The Other Side (dir. Roberto Minervini)
Addiction, bigotry, and zealotry are set against the abiding love of family in the rubbed-raw intimacy of Roberto Minervini’s latest.
The Pearl (dirs. Jessica Dimmock and Christopher LaMarca)
In a world far from glossy magazines featuring Laverne Cox, four middle-aged transgender women struggle to find recognition, refuge, and love.
Peter and the Farm (dir. Tony Stone)
Back-to-the-lander Peter Dunning has become one with his Vermont farm, perched somewhere between paradise and hell.
Presenting Princess Shaw (dir. Ido Haar)
Singer-songwriter Princess Shaw aspires to greatness, but is anyone listening?
The Prison in Twelve Landscapes (dir.

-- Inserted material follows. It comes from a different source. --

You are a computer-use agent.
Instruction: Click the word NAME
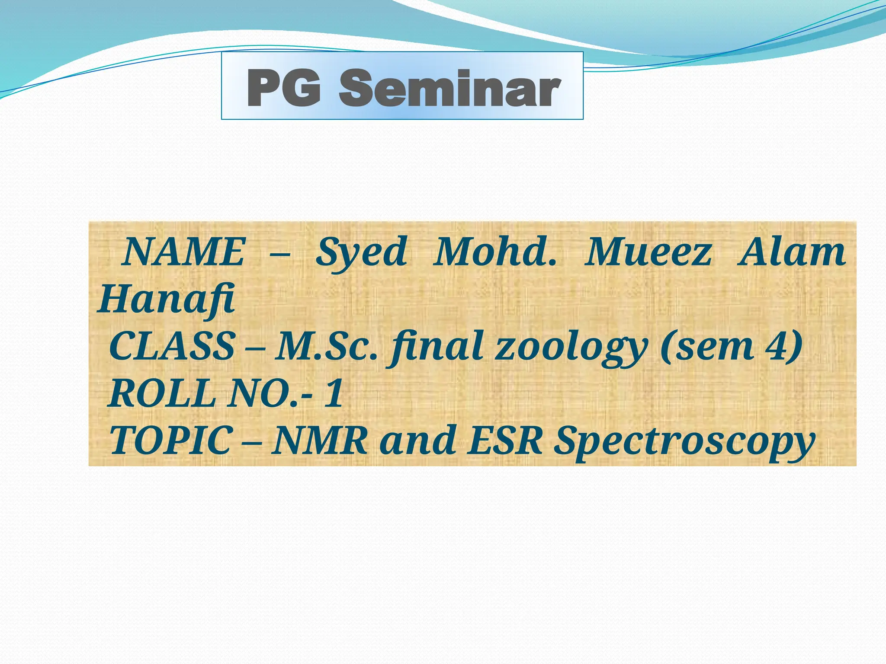(x=183, y=252)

Brett Story)
This impressionistic, piercing essay reveals a prison-industrial complex tightly woven into the the fabric of American life.
Secret Screening Aqua
The director recovers his castaway childhood by drawing on a vast archive of videotapes.
Secret Screening Navy
This blood-boiling essay about technology run amok pivots from bedrooms to backrooms.
Secret Screening Scarlet
Every emotion heightened, every moment vital, every connection new and electric.
Sherpa (dir. Jennifer Peedom)
In this visually soaring adventure, a tragic Mt. Everest avalanche exposes the relentless strains placed upon the guides.

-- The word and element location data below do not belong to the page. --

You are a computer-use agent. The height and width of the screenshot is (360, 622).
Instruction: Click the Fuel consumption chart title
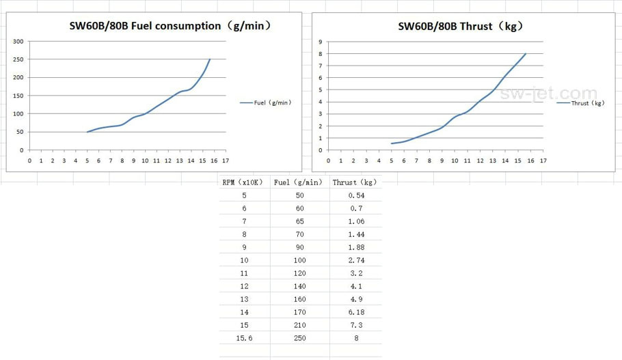171,27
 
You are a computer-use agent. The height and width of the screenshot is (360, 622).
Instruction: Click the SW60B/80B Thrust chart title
461,27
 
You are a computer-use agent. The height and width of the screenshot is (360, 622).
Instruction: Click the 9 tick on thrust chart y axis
320,42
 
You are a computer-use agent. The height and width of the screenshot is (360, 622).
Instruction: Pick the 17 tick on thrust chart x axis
543,161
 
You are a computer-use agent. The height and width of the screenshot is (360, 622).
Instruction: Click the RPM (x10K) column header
244,182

Sonita (dir. Rokhsareh Ghaem Maghami)
Dead-set against being sold as a bride, a feisty Afghan refugee breaks loose to become a rapper.
Starless Dreams (dir. Mehrdad Oskouei)
In this emotionally charged masterpiece, a group of underage female convicts dream of escaping the detention center and returning to their families.
Those Who Jump (dirs. Moritz Siebert, Estephan Wagner and Abou Bakar Sidibé)
In the mountain range between Morocco and Spain, thousands of men prepare to scale the imposing fences that stand between them and Europe.
Thy Father’s Chair (dirs. Antonio Tibaldi and Alex Lora)
Twins Abraham and Shraga are prisoners of all the dreck piled high around their Brooklyn apartment – until concerned neighbors intercede.
Tickled (dirs. David Farrier and Dylan Reeve)
This news-of-the-weird story about a fringe sport morphs into a twisty tale of obsession, exploitation, sex, and blackmail.
Untitled Ramona Diaz Project – Work in Progress
From kangaroo moms to lost babies, there are dozens of stories in the world’s largest maternity ward.
Weiner (dirs. Josh Kriegman and Elyse Steinberg)
This raucous, fast-paced profile gets up close and personal as it encounters the exploits of dethroned New York politician Anthony Weiner.